━━━ Text segment
February 02, 2021
German artist Georg Baselitz and his wife,
Elke, have gifted six inverted portraits to the New York institution to toast
the Metropolitan Museum of Art 150th anniversary in 2020. The works all date to
1969, and they will be on view in the exhibition “Georg Baselitz: Pivotal Turn”
through July 18. The portraits, made in 1969, are among the first that Baselitz
created using the radical strategy of inversion, in which the pictorial motif
is literally turned upside down, enabling the artist to focus on painting's
possibilities, rather than the image of the sitter in direct relationship to
the viewer. Baselitz’s series of portraits from 1969 depict close friends and
peers from the German art scene. Subjects include the journalist Martin G.
━━━━━━
━━━ Record list
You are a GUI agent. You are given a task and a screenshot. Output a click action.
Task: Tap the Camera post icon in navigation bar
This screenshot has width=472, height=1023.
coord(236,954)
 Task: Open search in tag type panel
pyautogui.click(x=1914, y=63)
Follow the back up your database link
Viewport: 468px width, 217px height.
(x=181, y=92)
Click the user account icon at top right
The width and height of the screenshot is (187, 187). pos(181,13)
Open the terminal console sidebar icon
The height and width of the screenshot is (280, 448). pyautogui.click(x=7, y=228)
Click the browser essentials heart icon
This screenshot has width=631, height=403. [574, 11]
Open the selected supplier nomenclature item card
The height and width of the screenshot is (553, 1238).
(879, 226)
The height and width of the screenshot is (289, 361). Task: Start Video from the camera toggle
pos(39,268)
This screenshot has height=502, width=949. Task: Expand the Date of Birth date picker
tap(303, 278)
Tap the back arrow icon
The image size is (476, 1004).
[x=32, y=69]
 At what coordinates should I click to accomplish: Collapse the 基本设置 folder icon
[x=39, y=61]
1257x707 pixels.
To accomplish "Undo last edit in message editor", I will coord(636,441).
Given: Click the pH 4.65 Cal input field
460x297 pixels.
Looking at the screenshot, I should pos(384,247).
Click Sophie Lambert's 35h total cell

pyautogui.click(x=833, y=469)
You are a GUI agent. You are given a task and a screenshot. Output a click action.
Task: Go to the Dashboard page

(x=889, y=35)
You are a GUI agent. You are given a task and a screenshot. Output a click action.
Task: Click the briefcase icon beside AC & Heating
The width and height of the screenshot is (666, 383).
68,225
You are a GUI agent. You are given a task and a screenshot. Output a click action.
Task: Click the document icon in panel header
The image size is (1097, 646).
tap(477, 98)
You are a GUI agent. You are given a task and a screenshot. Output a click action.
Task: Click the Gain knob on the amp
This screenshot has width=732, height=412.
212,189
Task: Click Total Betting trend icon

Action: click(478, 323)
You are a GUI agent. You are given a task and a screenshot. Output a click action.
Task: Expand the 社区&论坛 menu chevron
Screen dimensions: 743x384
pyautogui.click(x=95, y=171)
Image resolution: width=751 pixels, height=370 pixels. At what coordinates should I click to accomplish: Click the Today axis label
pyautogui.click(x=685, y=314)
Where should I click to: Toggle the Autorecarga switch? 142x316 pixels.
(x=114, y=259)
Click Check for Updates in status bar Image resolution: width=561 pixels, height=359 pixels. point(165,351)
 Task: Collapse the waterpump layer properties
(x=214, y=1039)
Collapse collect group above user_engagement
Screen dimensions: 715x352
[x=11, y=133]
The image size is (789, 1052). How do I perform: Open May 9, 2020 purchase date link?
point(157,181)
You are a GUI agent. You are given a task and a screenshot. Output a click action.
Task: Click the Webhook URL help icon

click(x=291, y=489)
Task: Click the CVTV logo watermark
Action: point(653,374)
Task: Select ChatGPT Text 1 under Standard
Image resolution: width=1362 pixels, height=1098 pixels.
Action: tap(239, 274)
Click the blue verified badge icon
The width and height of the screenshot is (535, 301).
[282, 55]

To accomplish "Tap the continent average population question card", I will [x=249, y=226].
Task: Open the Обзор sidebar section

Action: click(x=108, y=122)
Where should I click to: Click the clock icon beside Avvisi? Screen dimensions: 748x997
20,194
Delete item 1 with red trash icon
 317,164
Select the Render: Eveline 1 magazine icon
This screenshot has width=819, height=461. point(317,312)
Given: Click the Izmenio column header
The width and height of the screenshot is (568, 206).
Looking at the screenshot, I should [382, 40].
━━━━━━
= Problems to work on =
[a] Copy the entries verbatim, starting with the line that contains "will [x=249, y=226]." and running through the end of the entries.
[b] Continue the article on the Baselitz portrait gift from the point where it stops.

= Task-by-task outputs =
[a]
To accomplish "Tap the continent average population question card", I will [x=249, y=226].
Task: Open the Обзор sidebar section

Action: click(x=108, y=122)
Where should I click to: Click the clock icon beside Avvisi? Screen dimensions: 748x997
20,194
Delete item 1 with red trash icon
 317,164
Select the Render: Eveline 1 magazine icon
This screenshot has width=819, height=461. point(317,312)
Given: Click the Izmenio column header
The width and height of the screenshot is (568, 206).
Looking at the screenshot, I should [382, 40].

[b]
Buttig, the gallerists Franz Dahlem and Michael Werner, and the collector Karl
Rinn. The works have been in the artist’s collection for six decades, and
Baselitz created them to subvert the conventions of the portraiture genre.
The director of the museum Max Hollein
said, “This formative group of early portraits by one
of the greatest painters of our time is an important addition to the Met’s
outstanding collection,”
Georg Baselitz was born Hans-Georg Kern in
1938 in East Germany, where he began his art studies in 1956 at the Academy of
Fine and Applied Art in East Berlin. After a decade of this practice, in 1969,
Baselitz reached a critical point in his career as he sought to expunge
narrative content and expression from his works in order to focus on painting
itself, and he began representing subjects upside down.
Georg Baselitz, Da. Portrait Franz Dahlem (1969). © Georg Baselitz. Courtesy of the Metropolitan Museum of Art, Gift of the Baselitz Family.
In the statement, Baselitz said, “It brings tremendous joy and satisfaction knowing that these six works that have remained in our collection and that mark a significant moment in the evolution of my approach to painting will be an integral part of the Museum’s historic collection,”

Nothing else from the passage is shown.